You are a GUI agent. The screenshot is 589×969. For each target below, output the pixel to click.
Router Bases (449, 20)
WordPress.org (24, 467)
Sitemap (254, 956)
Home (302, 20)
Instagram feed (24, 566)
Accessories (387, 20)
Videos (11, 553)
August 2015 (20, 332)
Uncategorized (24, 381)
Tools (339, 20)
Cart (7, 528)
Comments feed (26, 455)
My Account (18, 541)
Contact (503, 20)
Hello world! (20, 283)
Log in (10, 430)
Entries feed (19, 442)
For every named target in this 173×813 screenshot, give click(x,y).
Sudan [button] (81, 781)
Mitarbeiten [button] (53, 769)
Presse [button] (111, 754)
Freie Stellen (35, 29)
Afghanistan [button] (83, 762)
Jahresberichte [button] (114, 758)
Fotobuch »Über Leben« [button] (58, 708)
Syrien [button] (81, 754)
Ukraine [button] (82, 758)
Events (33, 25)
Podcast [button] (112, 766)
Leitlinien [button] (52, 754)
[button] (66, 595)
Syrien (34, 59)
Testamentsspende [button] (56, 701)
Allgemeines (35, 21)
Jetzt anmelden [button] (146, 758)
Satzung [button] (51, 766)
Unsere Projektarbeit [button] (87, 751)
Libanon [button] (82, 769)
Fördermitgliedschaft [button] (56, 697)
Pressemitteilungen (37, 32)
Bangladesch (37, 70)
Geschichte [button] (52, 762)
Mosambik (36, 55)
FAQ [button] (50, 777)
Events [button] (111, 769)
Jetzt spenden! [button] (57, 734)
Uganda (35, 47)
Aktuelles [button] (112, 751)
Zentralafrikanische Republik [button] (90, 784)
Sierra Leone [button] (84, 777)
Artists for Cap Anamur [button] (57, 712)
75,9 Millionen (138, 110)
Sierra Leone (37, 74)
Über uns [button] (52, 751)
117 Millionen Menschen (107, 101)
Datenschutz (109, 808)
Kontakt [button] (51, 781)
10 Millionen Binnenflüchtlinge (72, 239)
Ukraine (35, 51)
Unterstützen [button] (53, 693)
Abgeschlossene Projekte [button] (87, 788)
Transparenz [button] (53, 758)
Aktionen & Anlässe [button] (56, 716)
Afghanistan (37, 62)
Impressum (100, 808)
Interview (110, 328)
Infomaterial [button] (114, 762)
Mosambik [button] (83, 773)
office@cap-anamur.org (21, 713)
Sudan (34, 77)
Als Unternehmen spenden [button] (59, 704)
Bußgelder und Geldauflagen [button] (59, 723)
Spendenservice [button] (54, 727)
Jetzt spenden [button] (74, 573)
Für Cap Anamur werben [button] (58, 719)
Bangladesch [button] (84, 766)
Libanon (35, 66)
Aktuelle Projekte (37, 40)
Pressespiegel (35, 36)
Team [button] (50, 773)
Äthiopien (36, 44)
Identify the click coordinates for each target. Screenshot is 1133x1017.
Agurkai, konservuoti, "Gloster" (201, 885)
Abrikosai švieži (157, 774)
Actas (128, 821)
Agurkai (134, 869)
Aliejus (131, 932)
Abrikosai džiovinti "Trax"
----------------------------------------
> TASK TO CARRY OUT:
Rewrite everything from "Artists for Cap Anamur [button] (57, 712)" down to "Ukraine (35, 51)", swapping "Millionen" for "Mio." and leaving the rest of those rows as they are. Give only those rows.

> SOLUTION:
Artists for Cap Anamur [button] (57, 712)
75,9 Mio. (138, 110)
Sierra Leone (37, 74)
Über uns [button] (52, 751)
117 Mio. Menschen (107, 101)
Datenschutz (109, 808)
Kontakt [button] (51, 781)
10 Mio. Binnenflüchtlinge (72, 239)
Ukraine (35, 51)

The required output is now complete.